Tuesday, August 03, 2010

No such thing as a Microsoft permalink

As far as I can tell, anyway. While reading 3rd party documentation1 about our own technology, I often run into links to msdn.microsoft.com that are 404s. I know that internally, we use redirection links when we expect content to move over the course of the lifespan of a product that might need to use it (e.g., for help support), but it seems silly to force publishers to do the same. Should it also be their responsibility, in the case where MSDN does a content reorg and deprecates old content, keep a local cache on their own website to support their own books? It would be seriously nice if there were (1) a way to request a permalink2, and (2) be able to instantly tell whether a URL link was a permalink or an ephemeral link, to know whether or not it should go into a publication / blog post / etc.
1 e.g., Professional JavaScript, which I ended up borrowing from one of the authors.

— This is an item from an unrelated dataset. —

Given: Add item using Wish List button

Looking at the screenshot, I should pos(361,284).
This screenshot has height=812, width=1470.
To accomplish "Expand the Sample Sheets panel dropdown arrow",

Thanks, Stuart!
2 Or at least one that had a specifically determinable lifetime that the publisher could then caveat in the introduction, or take steps to do the caching I mentioned before.


John C. Welch said...

that is astoundlingly sucktastic. Microsoft has really decent documentation and tech notes, but god help you if you find one and don't copy it locally, because you'll never, ever, find it again.

David Buxton said...

Doesn't Microsoft encourage the use of their go.microsoft.com/fwlink redirect service for permalinks now? Even with that service I don't see a way to discover the fwlink id given an URL.